#### Material for the task

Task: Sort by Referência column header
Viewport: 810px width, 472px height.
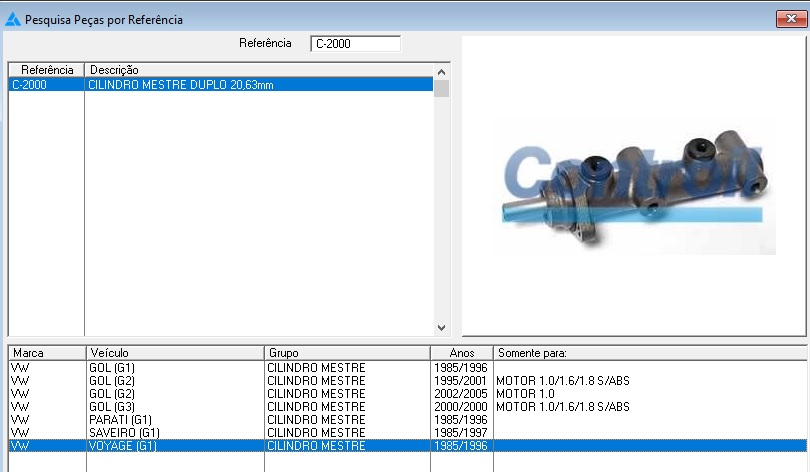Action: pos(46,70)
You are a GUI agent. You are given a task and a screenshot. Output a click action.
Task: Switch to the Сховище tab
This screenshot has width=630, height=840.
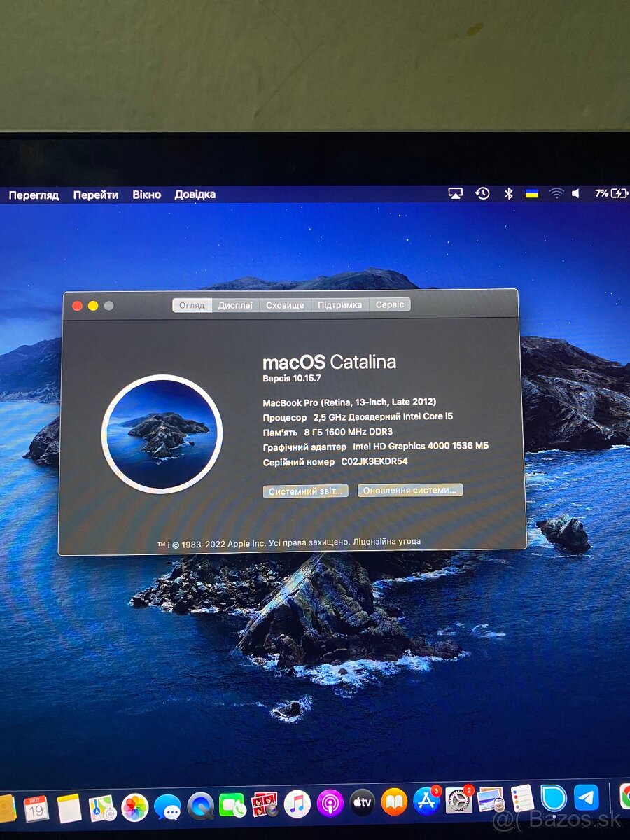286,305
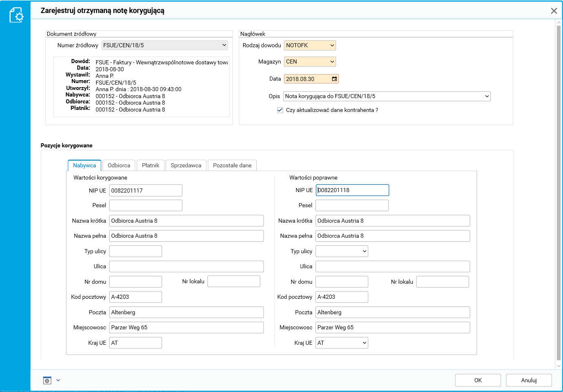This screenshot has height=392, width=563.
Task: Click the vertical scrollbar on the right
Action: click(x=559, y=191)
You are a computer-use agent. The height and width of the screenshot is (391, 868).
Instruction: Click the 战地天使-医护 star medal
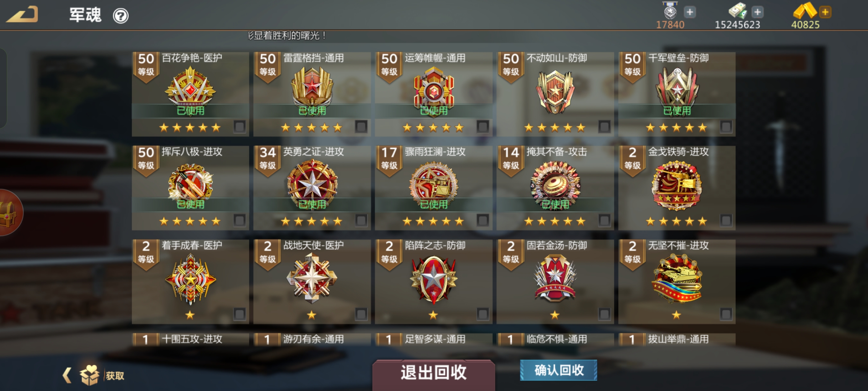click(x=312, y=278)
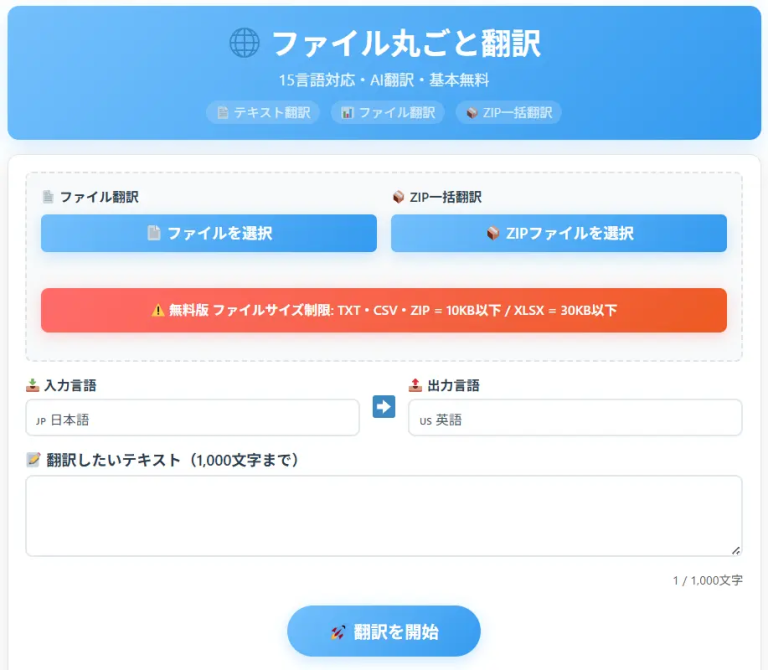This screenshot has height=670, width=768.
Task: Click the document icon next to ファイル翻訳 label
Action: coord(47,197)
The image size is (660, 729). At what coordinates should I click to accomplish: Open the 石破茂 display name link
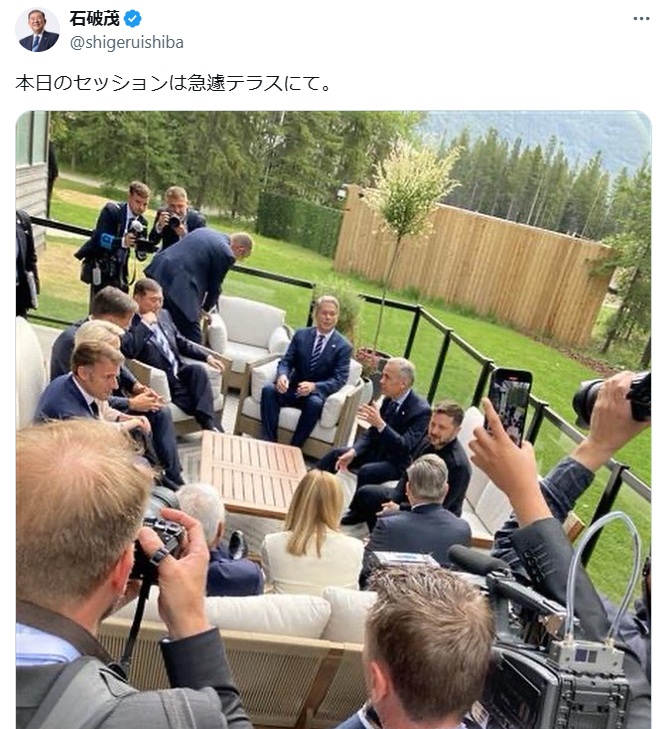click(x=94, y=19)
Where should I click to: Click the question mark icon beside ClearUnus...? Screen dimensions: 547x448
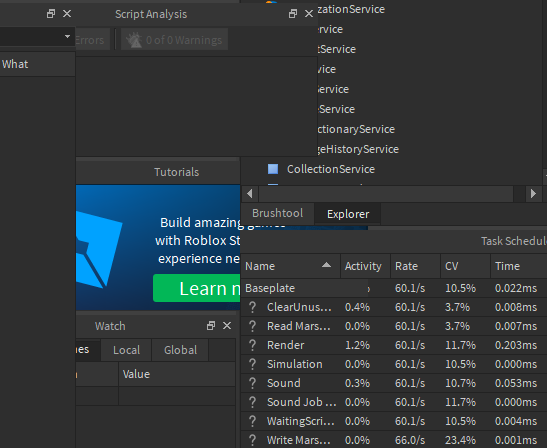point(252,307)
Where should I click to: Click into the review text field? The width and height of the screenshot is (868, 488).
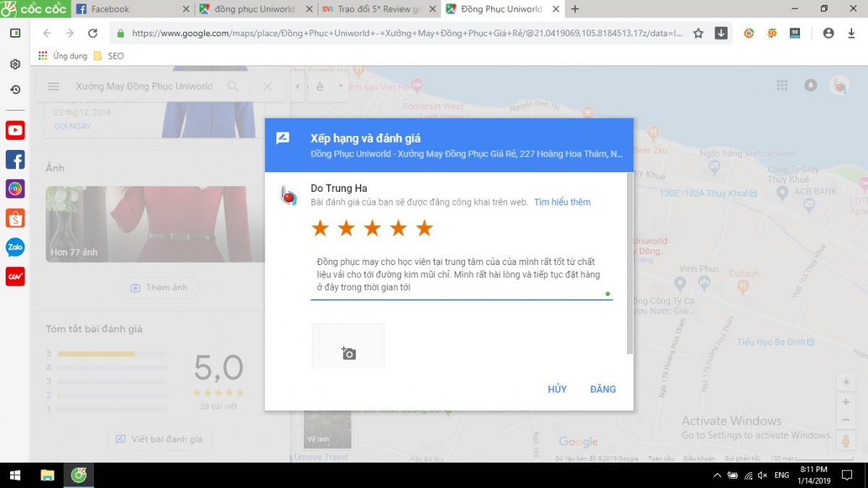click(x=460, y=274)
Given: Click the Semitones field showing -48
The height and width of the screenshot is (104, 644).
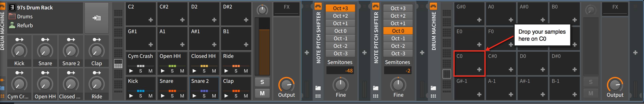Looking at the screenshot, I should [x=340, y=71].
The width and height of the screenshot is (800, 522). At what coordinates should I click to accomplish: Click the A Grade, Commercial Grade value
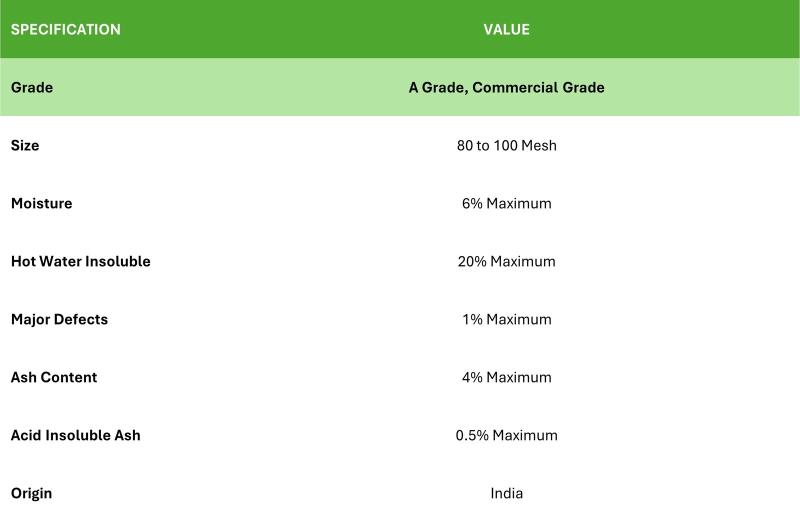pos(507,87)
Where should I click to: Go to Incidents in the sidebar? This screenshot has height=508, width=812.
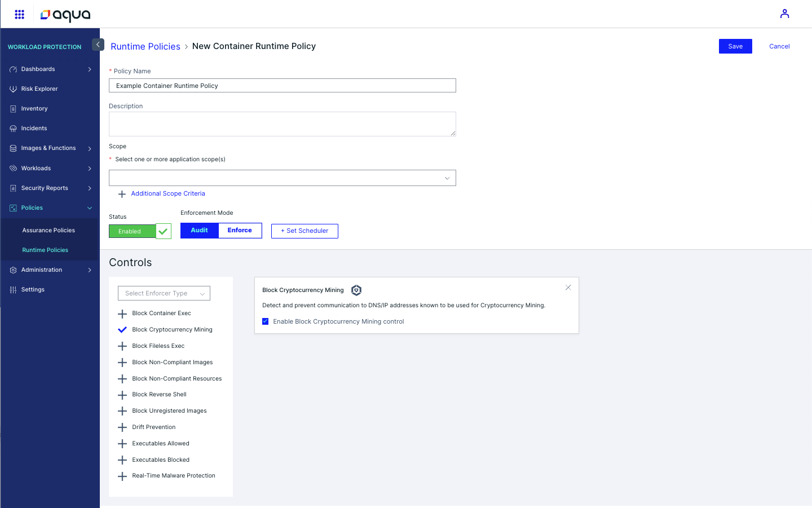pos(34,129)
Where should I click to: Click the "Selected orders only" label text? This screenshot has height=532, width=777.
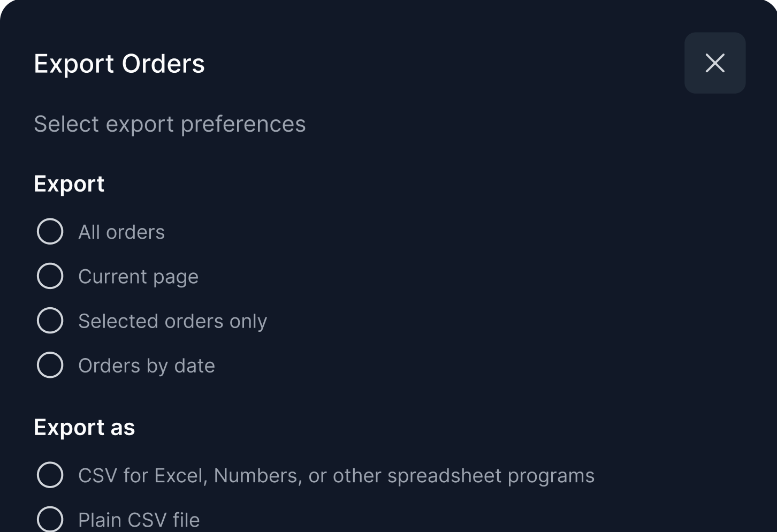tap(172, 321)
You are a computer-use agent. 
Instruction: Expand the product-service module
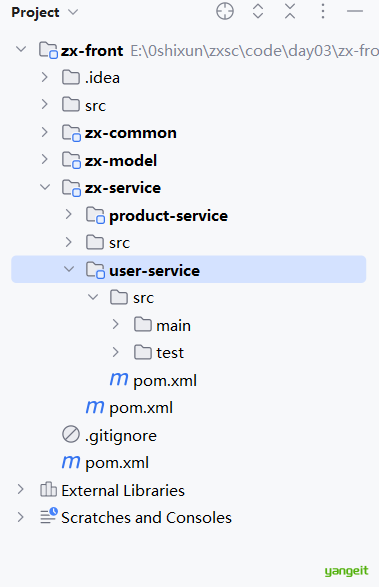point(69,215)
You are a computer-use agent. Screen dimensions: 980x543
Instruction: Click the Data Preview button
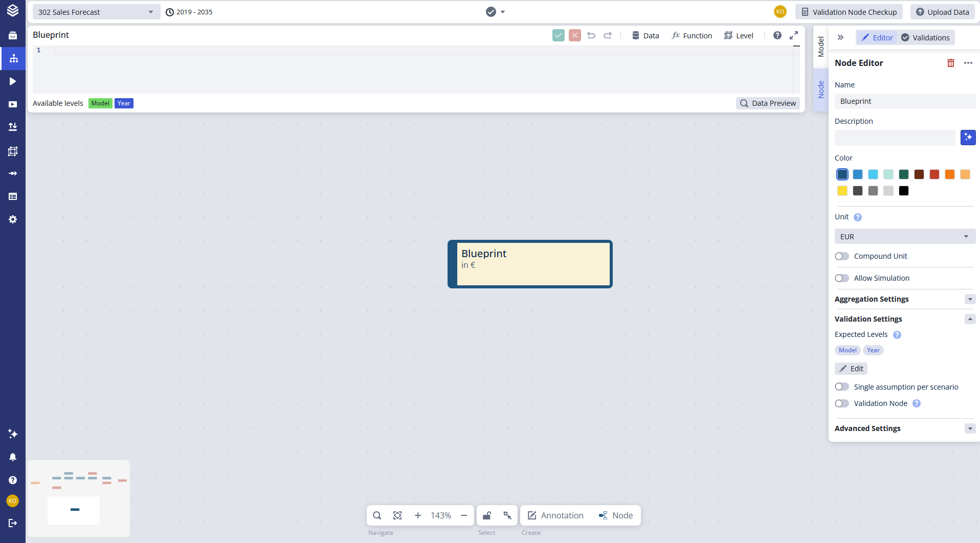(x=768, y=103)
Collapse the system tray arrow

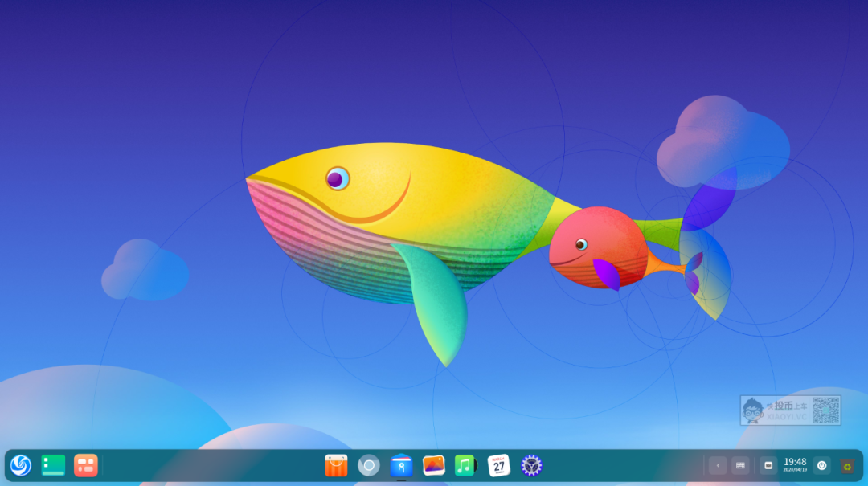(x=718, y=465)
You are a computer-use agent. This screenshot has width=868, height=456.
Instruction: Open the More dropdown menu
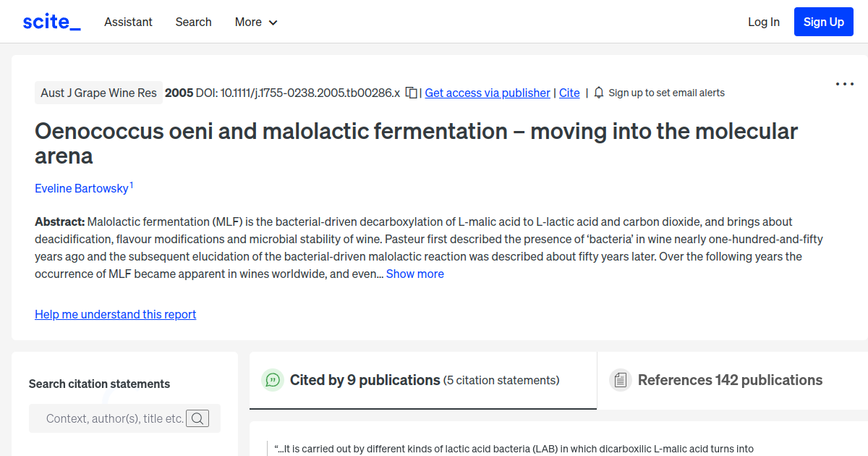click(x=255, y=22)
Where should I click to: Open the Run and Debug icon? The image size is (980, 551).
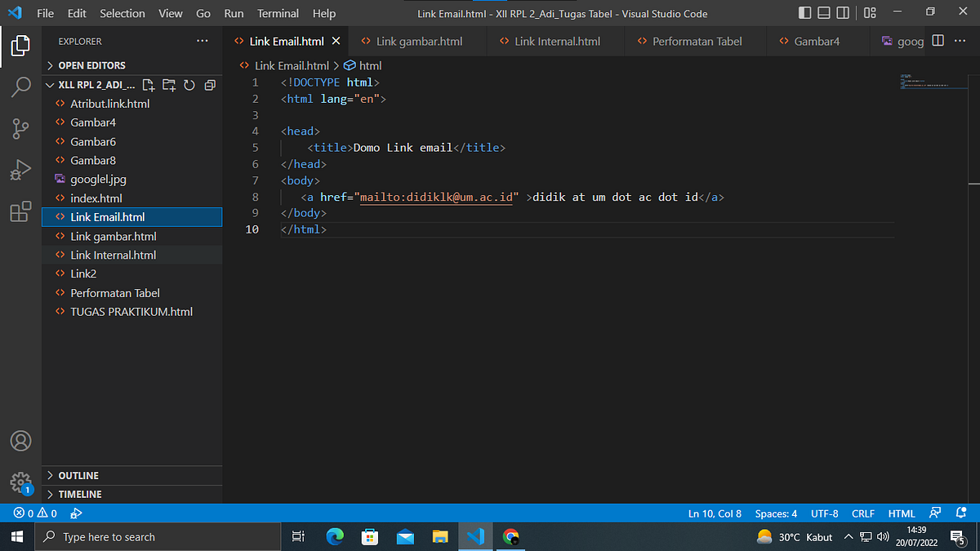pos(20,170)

#### Assigned task
Leaving out only the pictures, reproduce the listing exactly.

#### Reply to the task
Task: Sort by Referência column header
Viewport: 810px width, 472px height.
Action: pos(46,70)
You are a GUI agent. You are given a task and a screenshot. Output a click action.
Task: Switch to the Сховище tab
This screenshot has width=630, height=840.
286,305
This screenshot has height=392, width=563.
Task: Click the vertical scrollbar on the right
Action: click(x=559, y=191)
You are a computer-use agent. The height and width of the screenshot is (391, 868).
Instruction: Click the 战地天使-医护 star medal
click(x=312, y=278)
This screenshot has height=670, width=768.
Task: Click the document icon next to ファイル翻訳 label
Action: coord(47,197)
The image size is (660, 729). At what coordinates should I click to accomplish: Open the 石破茂 display name link
click(x=94, y=19)
Where should I click to: Click the question mark icon beside ClearUnus...? Screen dimensions: 547x448
point(252,307)
Where should I click to: Click into the review text field? The width and height of the screenshot is (868, 488).
click(x=460, y=274)
Given: Click the Semitones field showing -48
The height and width of the screenshot is (104, 644).
Looking at the screenshot, I should [x=340, y=71].
The width and height of the screenshot is (800, 522). At what coordinates should I click to accomplish: Click the A Grade, Commercial Grade value
pos(507,87)
Where should I click to: Go to Incidents in the sidebar? This screenshot has height=508, width=812.
pos(34,129)
Where should I click to: Click the "Selected orders only" label text? This screenshot has height=532, width=777.
tap(172, 321)
You are a computer-use agent. 
Instruction: Expand the product-service module
point(69,215)
You are a computer-use agent. Screen dimensions: 980x543
Instruction: Click the Data Preview button
(x=768, y=103)
Collapse the system tray arrow

(x=718, y=465)
You are a computer-use agent. This screenshot has width=868, height=456.
Instruction: Open the More dropdown menu
click(x=255, y=22)
Where should I click to: Open the Run and Debug icon? The image size is (980, 551).
pos(20,170)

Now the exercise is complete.